When they appeared on the same bill again on 13 March 1977, this time at the Moving Left Revue at The Roundhouse in London, Henry Cow, the Brass Band and Armstrong decided to merge and gave their debut performance.[5][1][2][a] The Moving Left Revue was a Communist Party benefit concert that the Brass Band's Paul Rutherford had helped to organise.[4][7] Steve Lake of the British music newspaper, Melody Maker described the three-hour concert as "a great success", and said that this merger was the "most exciting" of Henry Cow's succession of projects.[4] Their drummer, Chris Cutler said that they had always wanted the explore the potential of an orchestra, and their "ideological common ground" made a cooperative venture inevitable.[4]

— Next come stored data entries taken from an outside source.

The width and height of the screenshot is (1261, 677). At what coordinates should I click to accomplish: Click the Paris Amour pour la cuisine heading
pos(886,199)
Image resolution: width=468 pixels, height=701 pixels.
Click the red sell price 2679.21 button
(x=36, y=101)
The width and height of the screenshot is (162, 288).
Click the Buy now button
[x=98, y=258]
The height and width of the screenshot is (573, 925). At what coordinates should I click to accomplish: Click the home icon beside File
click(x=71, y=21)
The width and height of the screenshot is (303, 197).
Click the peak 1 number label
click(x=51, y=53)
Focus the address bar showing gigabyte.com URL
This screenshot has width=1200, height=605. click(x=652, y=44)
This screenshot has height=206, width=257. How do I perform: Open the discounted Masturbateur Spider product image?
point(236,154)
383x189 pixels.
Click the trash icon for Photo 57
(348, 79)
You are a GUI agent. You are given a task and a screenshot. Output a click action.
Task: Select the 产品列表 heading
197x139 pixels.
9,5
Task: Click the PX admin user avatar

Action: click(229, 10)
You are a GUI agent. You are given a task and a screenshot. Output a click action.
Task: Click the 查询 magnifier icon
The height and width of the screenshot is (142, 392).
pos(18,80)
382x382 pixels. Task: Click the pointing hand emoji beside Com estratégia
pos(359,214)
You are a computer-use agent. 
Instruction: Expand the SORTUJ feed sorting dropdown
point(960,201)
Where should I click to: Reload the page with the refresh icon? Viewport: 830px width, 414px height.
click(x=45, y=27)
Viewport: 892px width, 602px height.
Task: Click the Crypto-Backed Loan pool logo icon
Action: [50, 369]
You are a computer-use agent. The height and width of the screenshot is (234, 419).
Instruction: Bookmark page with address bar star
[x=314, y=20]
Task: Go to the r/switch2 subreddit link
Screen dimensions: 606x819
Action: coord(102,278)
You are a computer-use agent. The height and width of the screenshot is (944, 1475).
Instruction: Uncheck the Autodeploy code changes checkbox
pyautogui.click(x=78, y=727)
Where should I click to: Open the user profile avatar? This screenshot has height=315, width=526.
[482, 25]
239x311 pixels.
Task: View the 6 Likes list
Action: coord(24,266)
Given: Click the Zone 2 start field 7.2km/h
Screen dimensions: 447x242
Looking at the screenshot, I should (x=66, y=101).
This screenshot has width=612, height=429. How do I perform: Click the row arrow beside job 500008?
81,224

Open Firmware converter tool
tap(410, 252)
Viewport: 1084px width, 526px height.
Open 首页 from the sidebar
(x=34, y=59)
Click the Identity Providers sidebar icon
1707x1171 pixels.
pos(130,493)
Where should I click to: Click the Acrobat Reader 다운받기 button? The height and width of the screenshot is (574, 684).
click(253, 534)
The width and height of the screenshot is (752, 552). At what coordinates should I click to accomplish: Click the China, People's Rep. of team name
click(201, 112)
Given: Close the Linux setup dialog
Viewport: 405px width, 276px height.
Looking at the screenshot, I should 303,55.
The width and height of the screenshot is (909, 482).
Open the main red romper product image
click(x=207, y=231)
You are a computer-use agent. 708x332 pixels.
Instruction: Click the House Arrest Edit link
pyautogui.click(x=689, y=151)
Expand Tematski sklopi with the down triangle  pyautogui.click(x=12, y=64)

On 26 June 1977 the Orckestra performed at the Open Air Theatre in Regent's Park. Reviewing the event in The Guardian, Ronald Atkins wrote that he was impressed by how wide-ranging the ensemble's music was, which, he said, "could hardly be equalled by any other group".[8] In September 1977 they embarked on a three-month tour of Europe where they played at Milan and Modena in Italy, and at Nancy and Paris in France. In March 1978 the Orckestra returned to Europe where they played in Stockholm, Norrköping and Gothenburg in Sweden, Oslo in Norway, and Paris, Nancy, Longlaville, Loos-en-Gohelle, Poitiers, Orléans and Bordeaux in France.[3]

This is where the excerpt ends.